(Selected text begins)

If you could blame my column on any one thing (other than Satan), blame it on the fact that I received my formal education in the 1960's. Had I attended school today, I'd be illiterate.
No way would I have survived today's stupid school rules. Case in point: the Tacoma, Wash., mother outraged last week because her children were sunburned on a school field trip.
Note: This news story could have been fabricated. Of the roughly 100 days total I've spent in the Pacific Northwest, the actual sun was only visible on two of them.
Anyway, unbeknownst to the mother, the school field trip was to Chernobyl. Her two fair-skinned daughters came home looking like they'd been boiled.
As it turned out, not only were the girls not permitted to bring sunscreen to school without a doctor's permit, they couldn't have borrowed any while they were there. The school has a zero tolerance policy on any kind of drugs, including over-the-counter sunscreen.
Remember that 48 other states, including this one, have the same general rule about sunscreen.
Washington also has a zero tolerance policy on guns, including inch-long G.I. Joe guns. In 1997 and 2006, the state made the news when grade-school boys were suspended for bringing toy guns belonging to toy action figures to school.
It sounds incredibly picky. It probably is. But ever wonder why schools have such stupid rules? I do. Some of it is because of lawyers. The rest of it is because they had kids like me and my friends.
In fifth grade, my friend Leon lugged his father's 30.06 rifle to school for show-and-tell. He also brought a live bullet for display purposes.
When I stopped by Leon's house that morning, I showed him the hornet's nest I had in a paper sack. The sack also contained half a dozen not entirely dead hornets, but that part came later.
Wanting to upstage my hornet's nest, Leon got his father's gun, the bullet and off we went. We walked three-quarters of a mile through fields and along public streets with this rifle, and then upstairs to room No. 205 at Garfield Elementary School.

(Selected text ends)
(Entries shown begins)

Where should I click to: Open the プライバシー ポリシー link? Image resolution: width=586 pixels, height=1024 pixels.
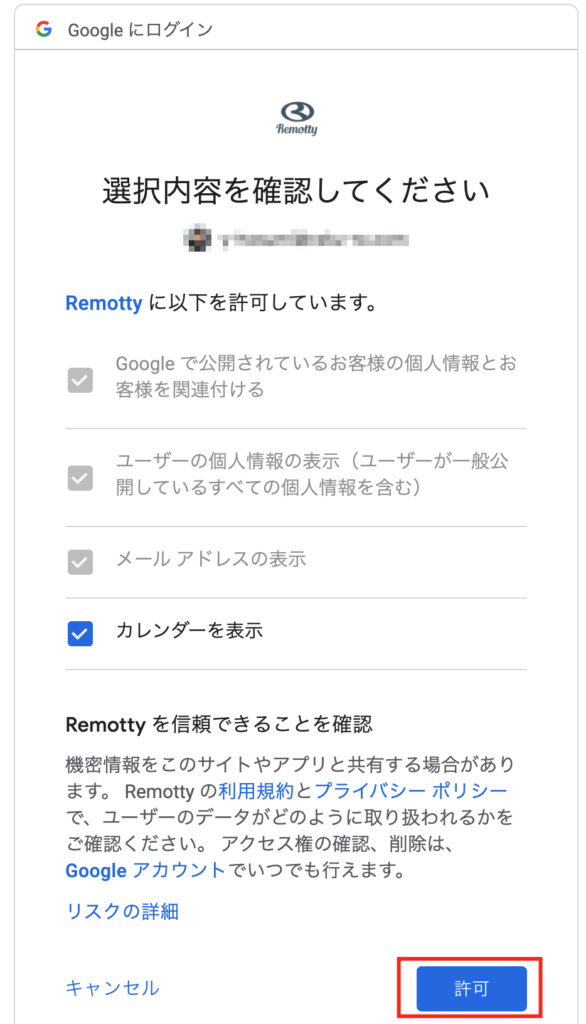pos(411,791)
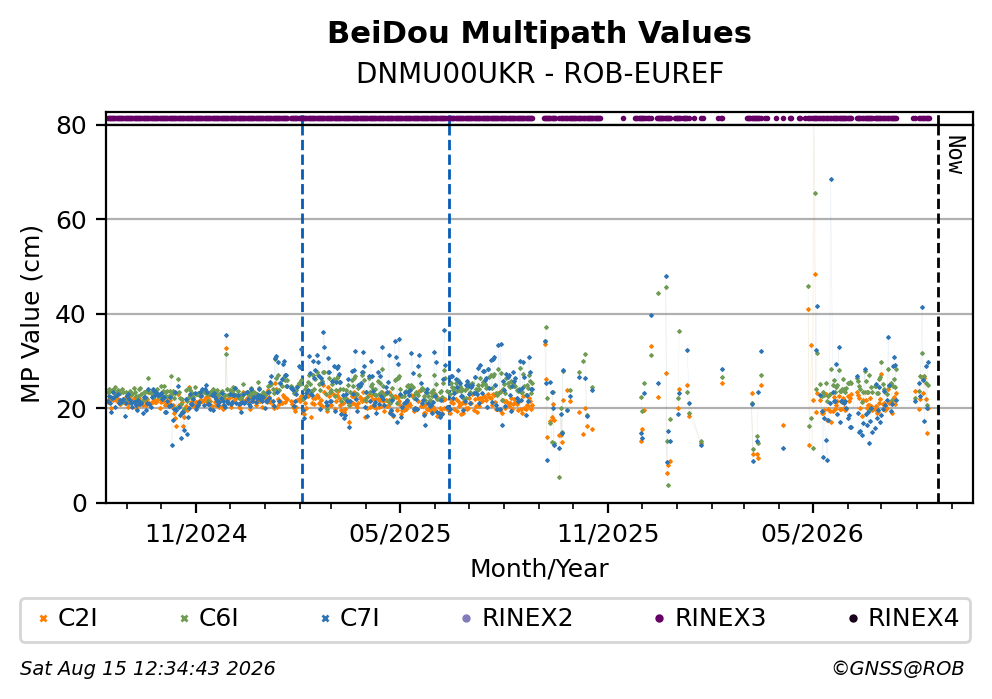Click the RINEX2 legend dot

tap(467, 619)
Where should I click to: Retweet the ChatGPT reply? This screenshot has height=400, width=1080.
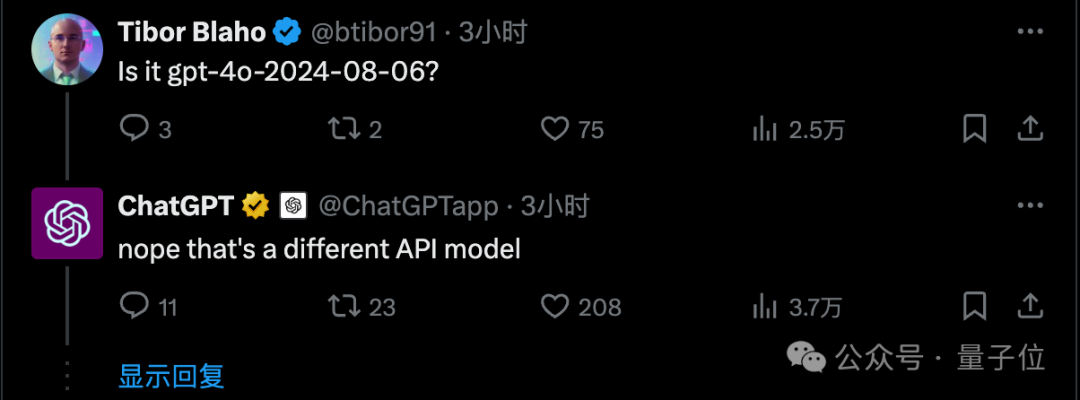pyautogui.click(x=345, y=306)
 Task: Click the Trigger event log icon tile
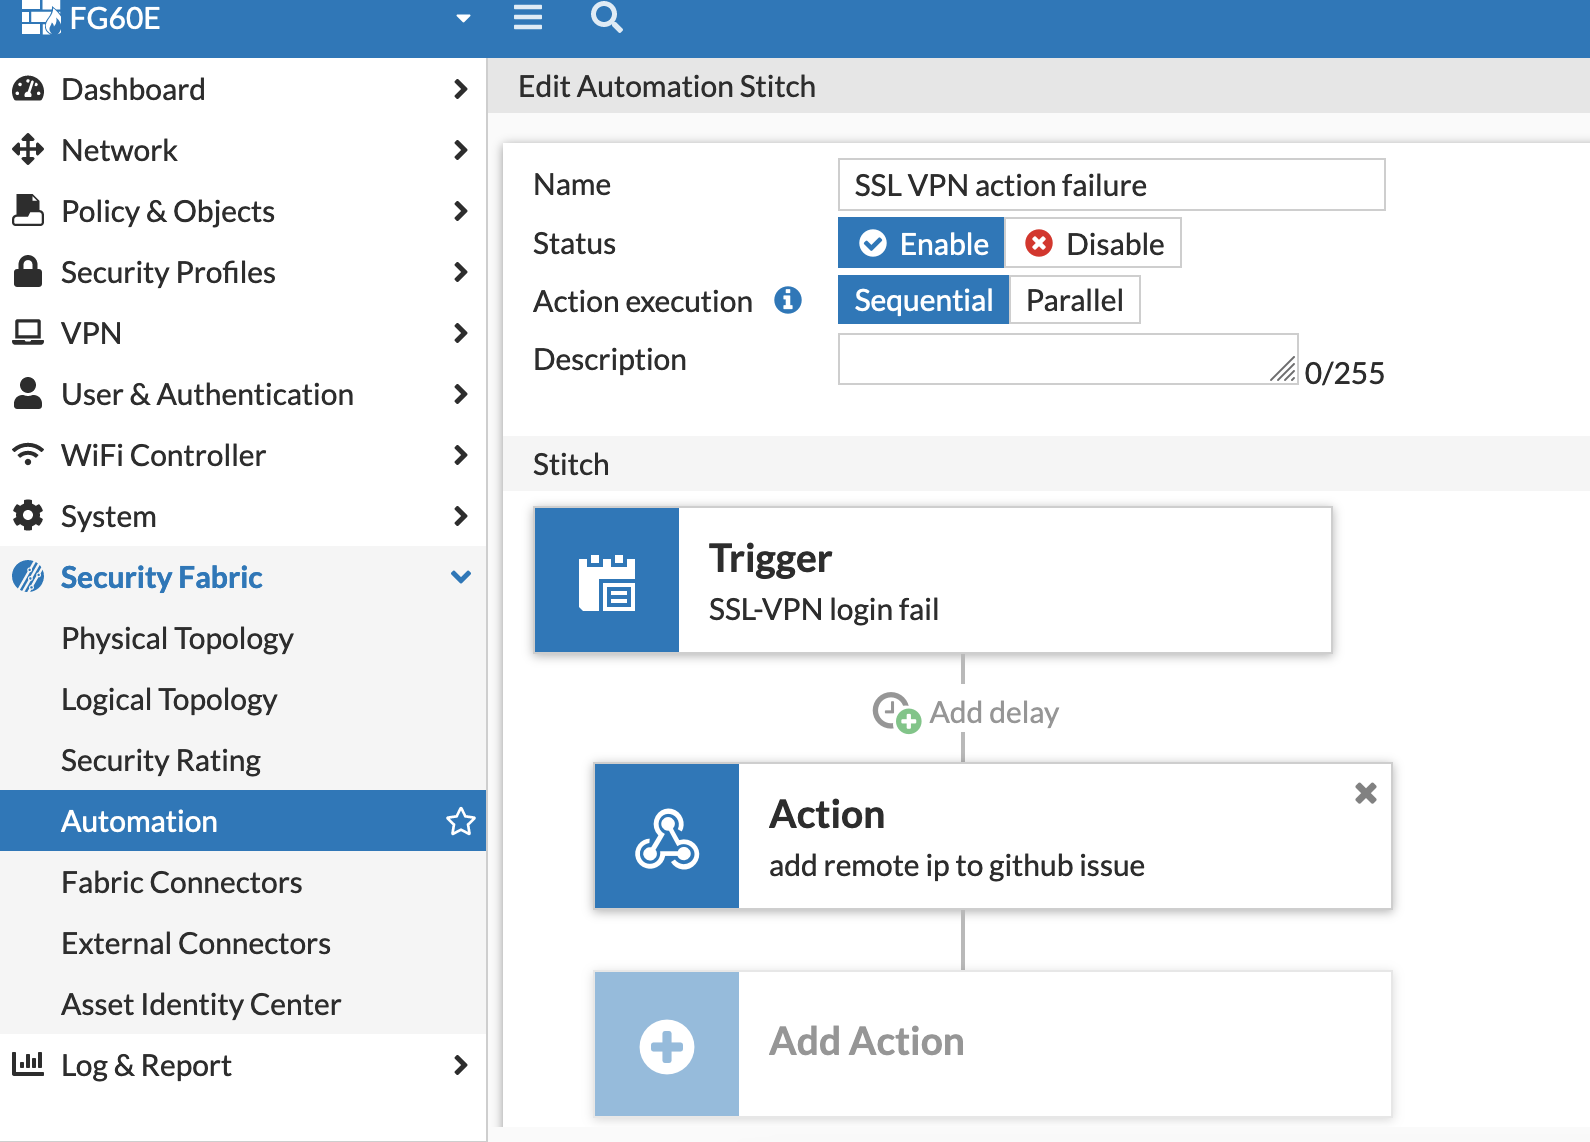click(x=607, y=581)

(Entries shown ends)

Assigned task 1.
Transcribe the passage of the column about school rules starting at "No way would" and ending at "including over-the-counter sunscreen.".
Assigned task 2.
According to the column about school rules, what did Leon bring to school for show-and-tell in fifth grade?
Assigned task 3.
Resume the column about school rules from its last sentence and keep writing in the same voice.

Response area 1.
No way would I have survived today's stupid school rules. Case in point: the Tacoma, Wash., mother outraged last week because her children were sunburned on a school field trip.
Note: This news story could have been fabricated. Of the roughly 100 days total I've spent in the Pacific Northwest, the actual sun was only visible on two of them.
Anyway, unbeknownst to the mother, the school field trip was to Chernobyl. Her two fair-skinned daughters came home looking like they'd been boiled.
As it turned out, not only were the girls not permitted to bring sunscreen to school without a doctor's permit, they couldn't have borrowed any while they were there. The school has a zero tolerance policy on any kind of drugs, including over-the-counter sunscreen.

Response area 2.
His father's 30.06 rifle, along with a live bullet for display.

Response area 3.
Know what happened? Mrs. Hall put the gun in the coat closet and told Leon that his father would have to come and get it. She didn't freak out, seek therapy or even tell the principal. She was a lot more excited about the hornets later.
This column isn't long enough to list all the things my friends and I brought to school that would cause a lock down today. The worst that ever happened was our parents got called.
In my case, it was for fireworks, shotgun primers, a cartridge from a teargas pen, two live German Luger bullets, a machete, a pocket knife with spoon attachment, a flare gun, a human bone, assorted reptiles and a bottle of what I claimed was camel urine but was really just apple juice. A girl named Nancy threw up when I drank some.
That's all I remember from fifth grade. Things didn't really get out of hand until sixth grade. And if you think I'm making any of this up, ask my mom.
I'm lucky. Had any of that happened under today's zero tolerance policies, I'd be suspended from school until the federal deficit disappeared.
I would have had to learn reading and writing on my own while medicated and in a holding pen somewhere.
Are schools safer today under these strict policies? I don't know. I suppose it all depends on what scares you. It didn't used to be so many things.